# Object condensation using CLUE3D

Goal:
- start with layer-clusters (x,y,z,e)
- run edgeconv
- collapse to tracksters
- run edgeconv
- fully connected
- query edges
- output

In [1]:
import torch
import torch.nn as nn
import torch_geometric.transforms as T
import torch_geometric.utils as geo_utils

from torch.optim import SGD
from torch.optim.lr_scheduler import CosineAnnealingLR
import sklearn.metrics as metrics

from reco.model import EdgeConvNet
from torch_geometric.nn import EdgeConv, DynamicEdgeConv, global_mean_pool

from reco.learn import train_edge_pred, test_edge_pred
from reco.dataset import PointCloudSet
from reco.loss import FocalLoss
from reco.training import split_geo_train_test

data_root = "data"
ds_name = "MultiParticle"
raw_dir = f"/Users/ecuba/data/{ds_name}"

device = torch.device('cuda' if torch.cuda.is_available() else "cpu")
print(f"Using device: {device}")

Using device: cpu


In [2]:
transform = T.Compose([T.NormalizeFeatures()])

ds = PointCloudSet(
    ds_name,
    data_root,
    raw_dir,
    transform=transform, # todo: z-axis transformation
    N_FILES=1,
)

positive_edge_fr = float(sum(ds.data.y) / len(ds.data.y))
print(f"Positive edge ratio: {positive_edge_fr:.3f}") 
train_dl, test_dl = split_geo_train_test(ds, batch_size=1)
ds.data

Positive edge ratio: 0.254
Train set: 90, Test set: 10


Data(x=[100895, 4], edge_index=[2, 32294], y=[32294], trackster_index=[100895])

In [3]:
class PointCloudNet(nn.Module):
    def __init__(self, input_dim=4, output_dim=1, aggr='add', dropout=0.2):
        super(PointCloudNet, self).__init__()

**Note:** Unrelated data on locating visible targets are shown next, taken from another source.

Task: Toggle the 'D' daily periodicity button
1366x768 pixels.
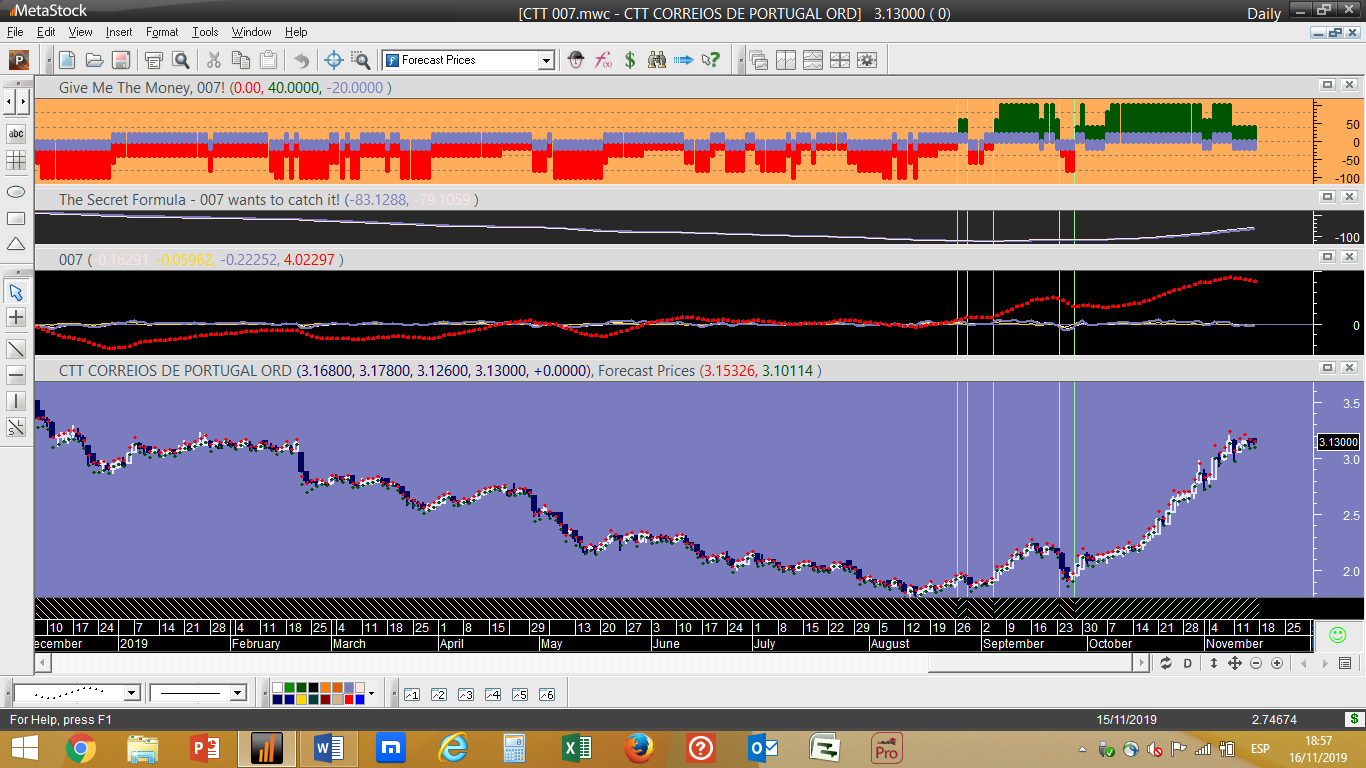Action: tap(1188, 663)
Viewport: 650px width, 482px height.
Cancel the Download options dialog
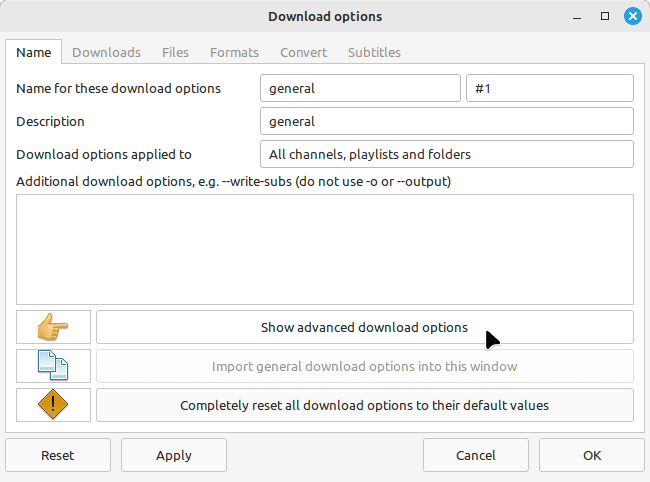(x=476, y=455)
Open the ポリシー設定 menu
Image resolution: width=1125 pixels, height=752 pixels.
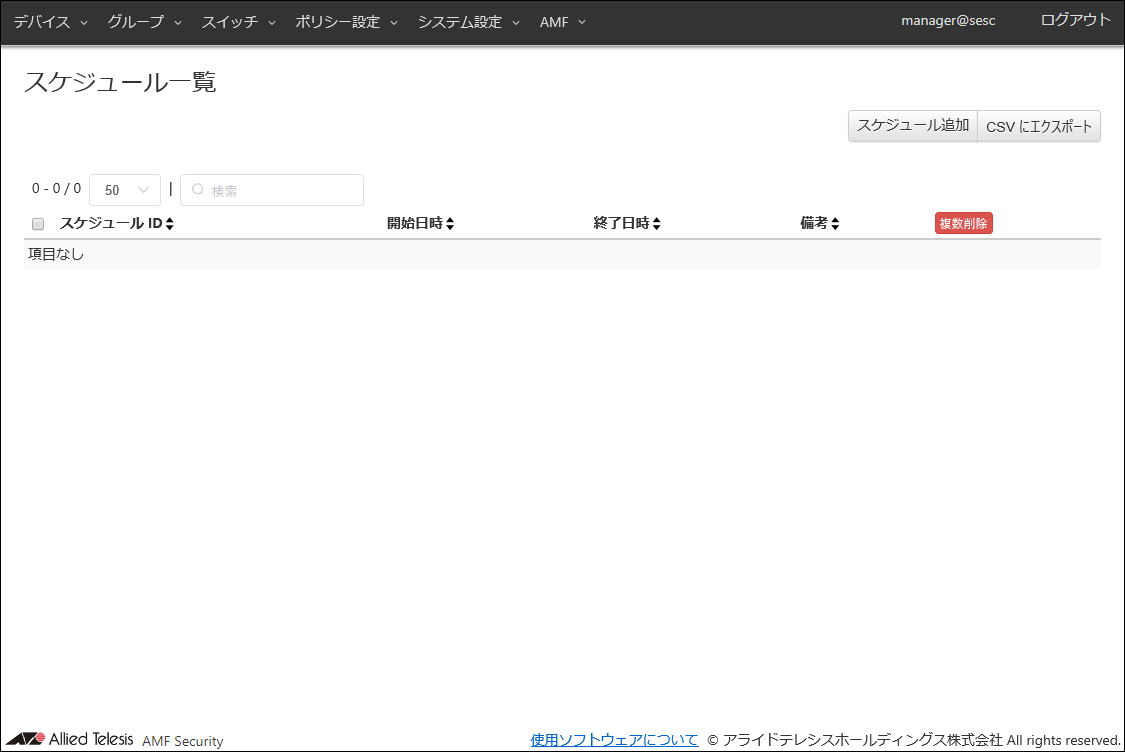click(x=346, y=22)
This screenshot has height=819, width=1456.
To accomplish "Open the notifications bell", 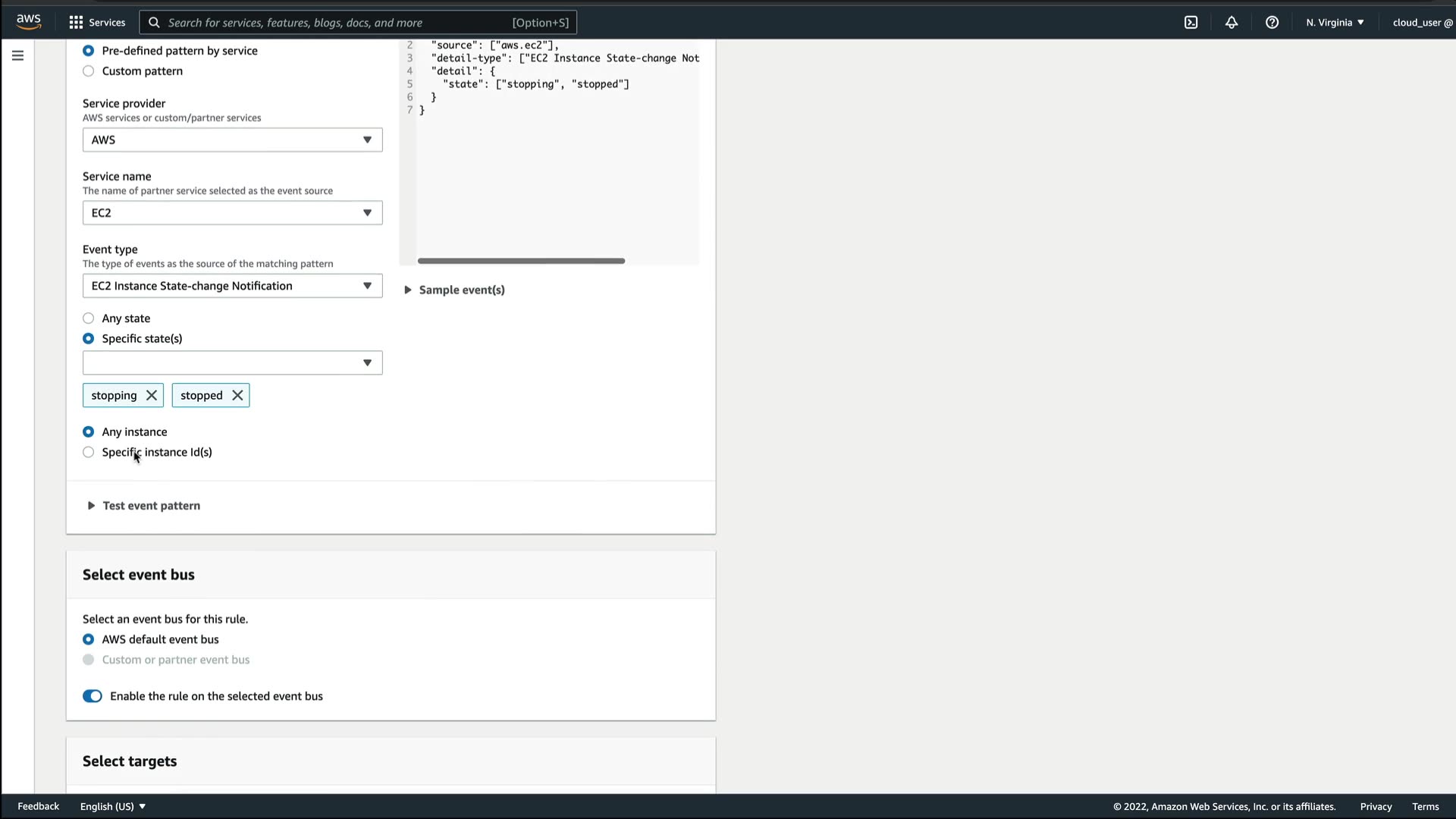I will point(1232,23).
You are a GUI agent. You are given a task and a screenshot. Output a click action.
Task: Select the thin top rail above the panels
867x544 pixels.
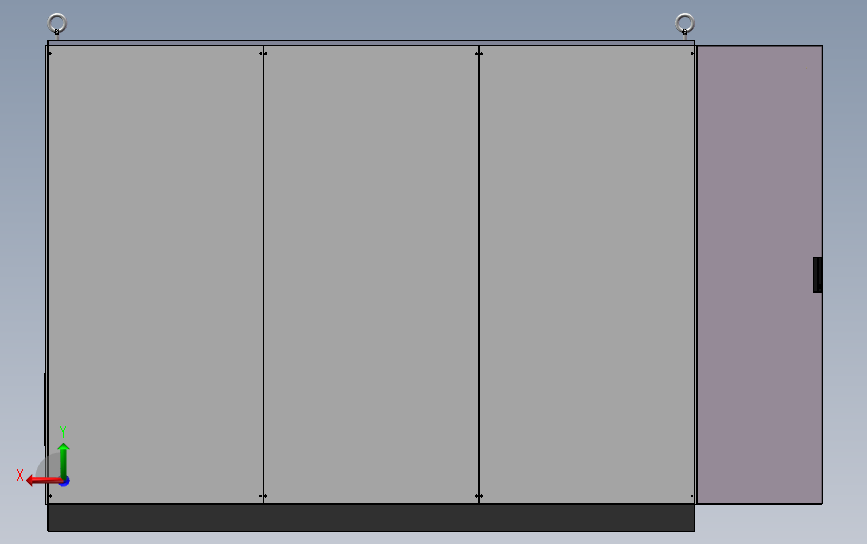pos(371,43)
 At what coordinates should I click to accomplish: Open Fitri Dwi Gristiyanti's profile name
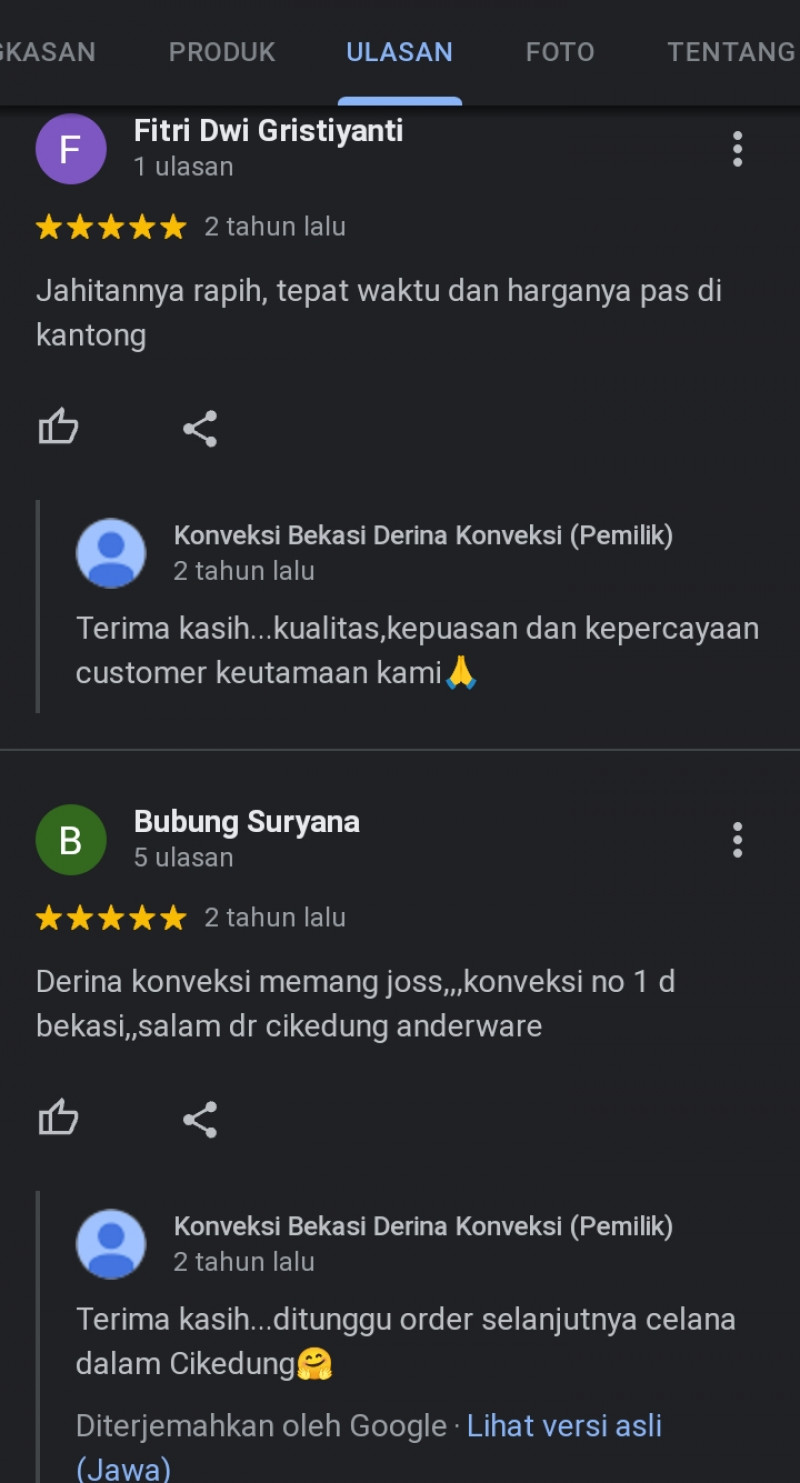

        lc_hdim1 = 32        
        lc_hdim2 = 64

        tr_hdim1 = 64
        tr_hdim2 = 64

        fc_hdim = 128

        k=8

        # EdgeConv on LC
        self.lc_conv1 = DynamicEdgeConv(nn=EdgeConvNet(input_dim, lc_hdim1), aggr=aggr, k=k)
        self.lc_conv2 = DynamicEdgeConv(nn=EdgeConvNet(lc_hdim1, lc_hdim2), aggr=aggr, k=k)

        # EdgeConv on Tracksters
        self.trackster_conv1 = DynamicEdgeConv(nn=EdgeConvNet(lc_hdim2, tr_hdim1), aggr=aggr, k=k)
        self.trackster_conv2 = DynamicEdgeConv(nn=EdgeConvNet(tr_hdim1, tr_hdim2), aggr=aggr, k=k)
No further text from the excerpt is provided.